Hot Off the Press: Cultivating Garden Style

This review appears in the July/August 2015 issue of Northern Gardener.

hot off the press imageIf you’re tired of being told exactly how to create the most beautiful containers or the most efficient compost piles, or how to grow the biggest, newest, weirdest edibles, you might consider leafing through Cultivating Garden Style.

The author, Rochelle Greayer, is a garden designer and writer who gardens in New England. There, she grows flowers and vegetables to sell in the local farmers’ market. She isn’t suggesting that you do that, however. Her goal for this book is, she says, for the reader to “discover the ways in which [your garden] can … provide an extraordinarily satisfying place for you to live, play, and become rejuvenated.”

Her method of providing this inspiration is eclectic, maybe even a bit frenetic, but never directive or dull. After a brief introduction, the book is grouped into four categories, Artifact, Lifestyle, Environment and World. Each category has five or six chapters; the World section, for example, includes Islamic, Scandinavian, Indian, Mexican, Low Country and Zen. Each chapter has five sections, including an example of the style in an actual garden.
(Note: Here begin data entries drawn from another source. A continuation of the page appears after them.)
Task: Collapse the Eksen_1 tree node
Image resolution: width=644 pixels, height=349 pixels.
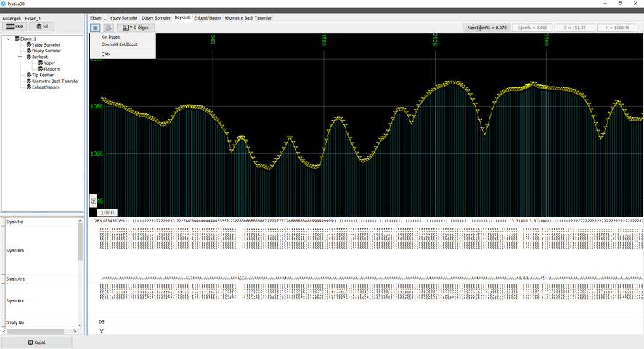Action: (x=8, y=39)
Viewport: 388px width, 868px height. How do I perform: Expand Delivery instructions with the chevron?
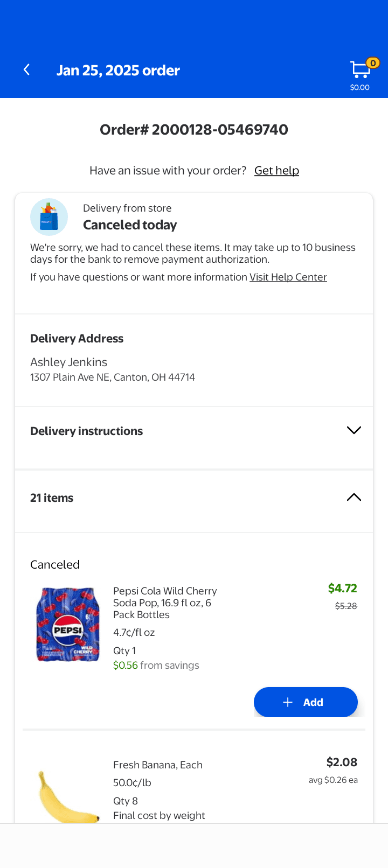(x=354, y=430)
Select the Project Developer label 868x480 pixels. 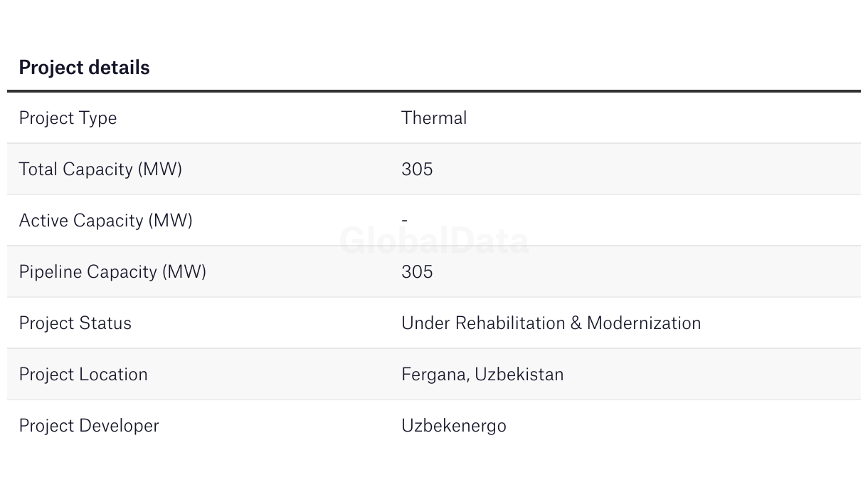tap(89, 426)
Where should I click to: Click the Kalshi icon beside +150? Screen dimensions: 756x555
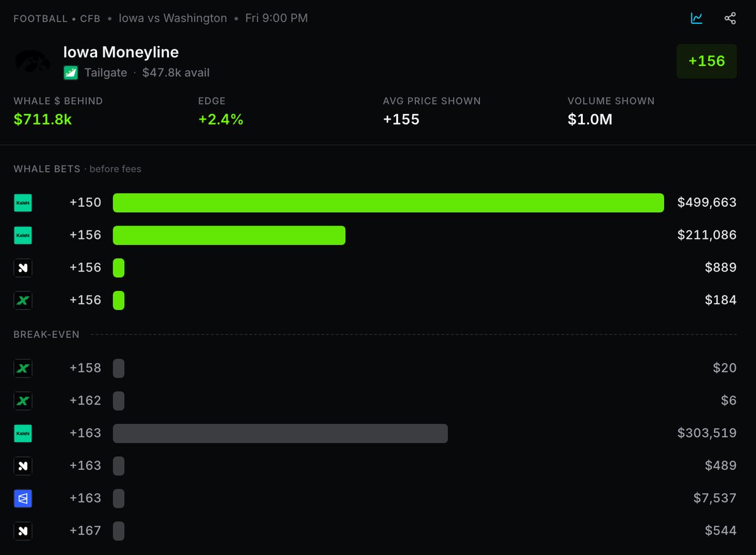pos(23,203)
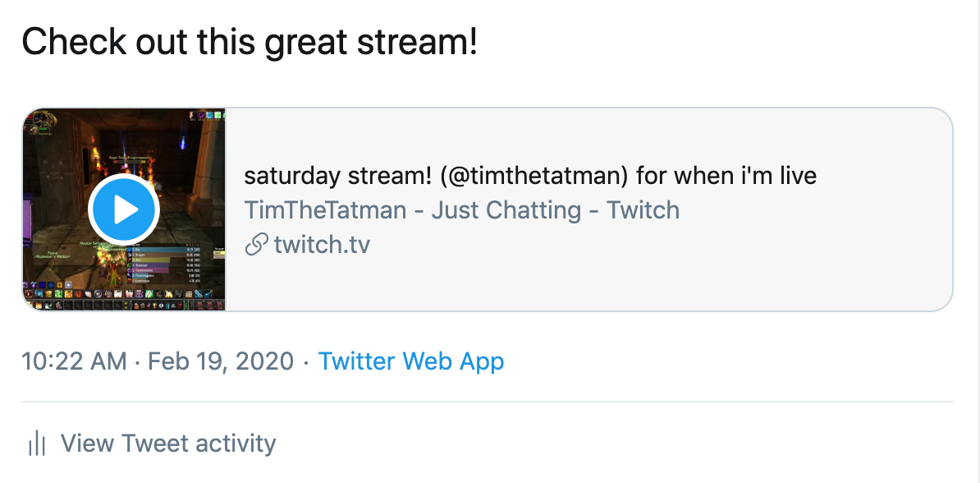Open the Twitter Web App source link

[x=411, y=361]
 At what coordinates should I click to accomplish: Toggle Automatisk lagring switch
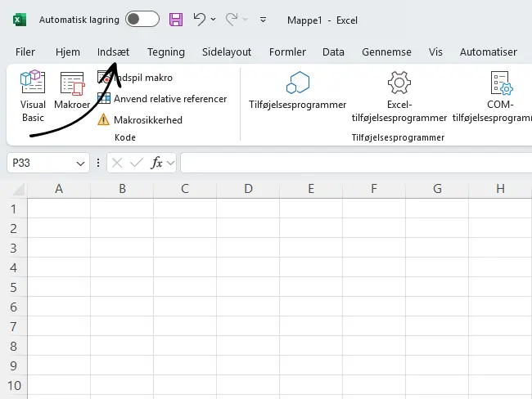coord(142,19)
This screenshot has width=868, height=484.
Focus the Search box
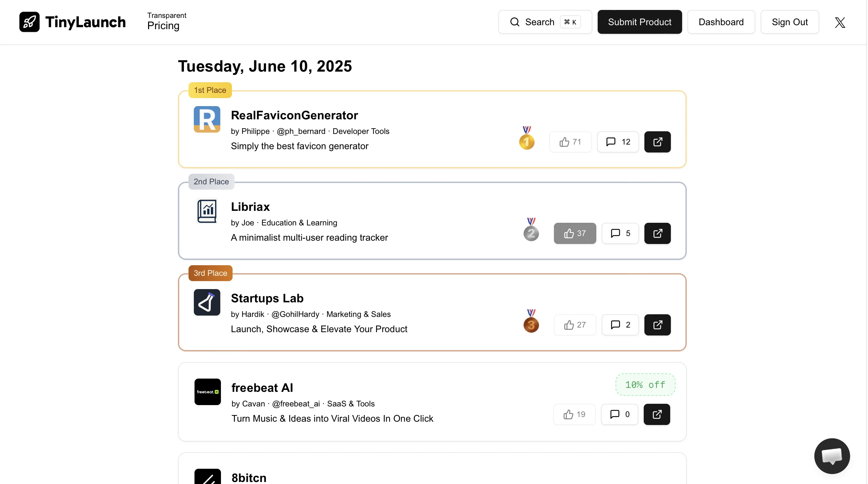coord(545,22)
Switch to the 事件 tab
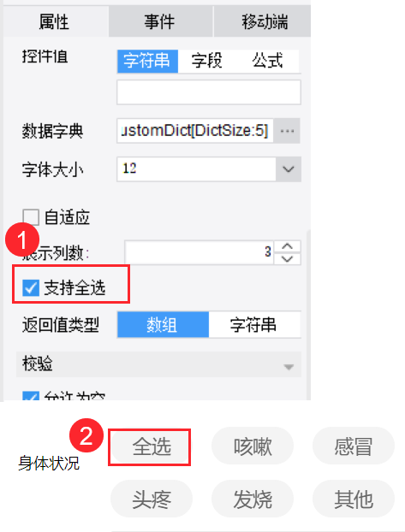 [x=160, y=22]
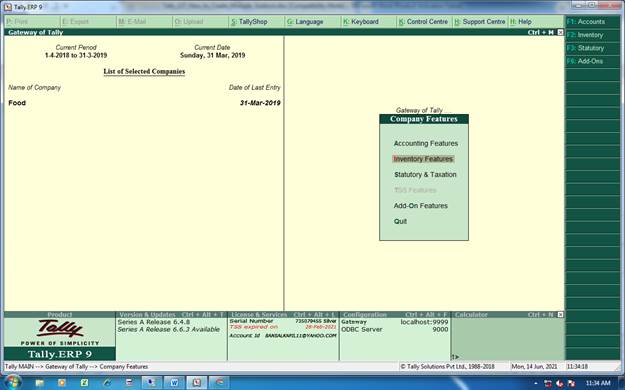Open Control Centre in the toolbar
The height and width of the screenshot is (390, 625).
click(424, 22)
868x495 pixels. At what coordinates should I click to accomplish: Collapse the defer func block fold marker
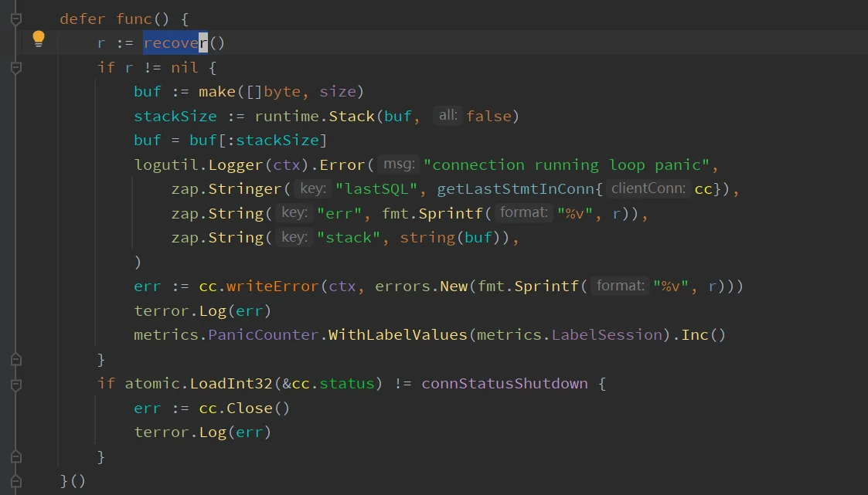click(15, 19)

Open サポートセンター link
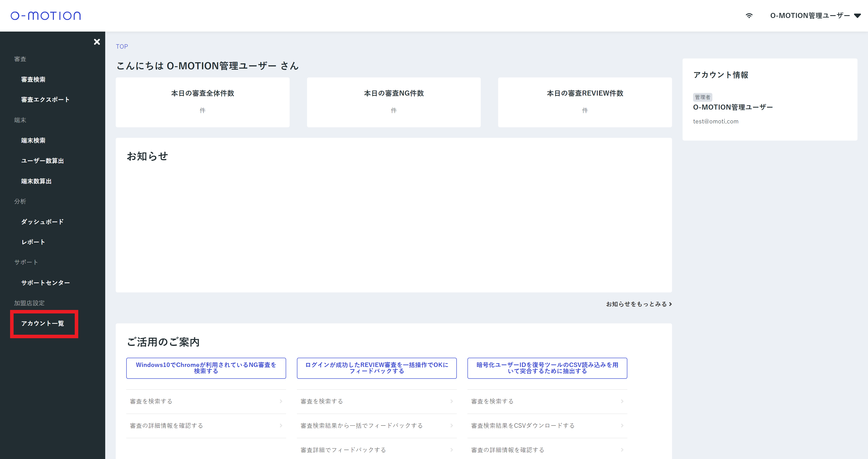tap(45, 283)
Nearly every one of the 300-some pages has multiple colorful photos—everything from flower close-ups to the iconic Sound of Music mountaintop shot—sprinkled among informational or inspirational nuggets. The book concludes with an extensive list of names and websites of garden designers, artists and other vendors and an index.

While there are practical bites (path making, installing lights), the book is really a buffet. Graze and see what looks good to you.